Apple has quietly been working with publishers and textbook providers to help them see this vision: while Kindle has helped some well-off consumers experience a better way to consume their New York Times Bestseller's fix, it has done nothing to help reduce the burden on average cash-strapped student wallet or back(pack). Apple aims to change this.
While not for everyone, Apple's new iBooks Textbook platform will apply Apple's ease of use to a traditionally murky process: publishing ebooks or textbooks. Naturally Apple's solution will make it simple to publish directly to the iBookstore and is aimed squarely at students' iPads. This becomes something of a virtuous cycle: faculty can easily publish custom books for their classes and require their students to use that book...which requires them to purchase an iPad.

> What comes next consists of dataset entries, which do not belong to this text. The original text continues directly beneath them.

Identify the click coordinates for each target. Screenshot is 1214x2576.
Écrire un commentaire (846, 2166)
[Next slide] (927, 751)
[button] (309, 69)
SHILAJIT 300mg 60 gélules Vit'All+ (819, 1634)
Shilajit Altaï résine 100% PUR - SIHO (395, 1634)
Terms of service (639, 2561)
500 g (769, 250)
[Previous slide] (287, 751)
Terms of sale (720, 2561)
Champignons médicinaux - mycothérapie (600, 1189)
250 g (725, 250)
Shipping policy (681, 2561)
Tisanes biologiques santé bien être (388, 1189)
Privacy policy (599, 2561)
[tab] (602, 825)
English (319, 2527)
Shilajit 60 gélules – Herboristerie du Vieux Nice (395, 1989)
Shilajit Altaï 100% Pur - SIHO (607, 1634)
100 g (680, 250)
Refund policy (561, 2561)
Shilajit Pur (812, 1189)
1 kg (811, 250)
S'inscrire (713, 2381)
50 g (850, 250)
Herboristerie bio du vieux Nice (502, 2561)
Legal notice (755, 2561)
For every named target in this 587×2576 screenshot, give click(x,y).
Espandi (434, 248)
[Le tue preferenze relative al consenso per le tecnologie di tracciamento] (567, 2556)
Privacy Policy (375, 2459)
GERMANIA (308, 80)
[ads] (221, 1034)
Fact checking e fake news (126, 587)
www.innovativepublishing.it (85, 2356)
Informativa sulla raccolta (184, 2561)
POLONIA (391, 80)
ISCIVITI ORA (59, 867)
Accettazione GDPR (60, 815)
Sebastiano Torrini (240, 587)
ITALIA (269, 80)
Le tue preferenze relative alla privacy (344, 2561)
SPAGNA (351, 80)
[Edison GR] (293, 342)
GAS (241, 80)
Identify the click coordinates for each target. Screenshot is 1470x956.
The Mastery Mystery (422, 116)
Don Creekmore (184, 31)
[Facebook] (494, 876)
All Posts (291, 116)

The economic are simple: just a few textbooks can cost a student more than an iPad and are likely to never be used again. And the missing element is finally provided: interactive content that compels students to learn anywhere and everywhere. Apple hopes this revitalizes the textbook industry with the iPad at its center - just as it put the iPod at the center of the rebirth of digital music. Companies like Kno will give up building their own dual-screen tablet and instead focused on building great software with the iPad as their delivery tool.
If fact, this revolution already begun.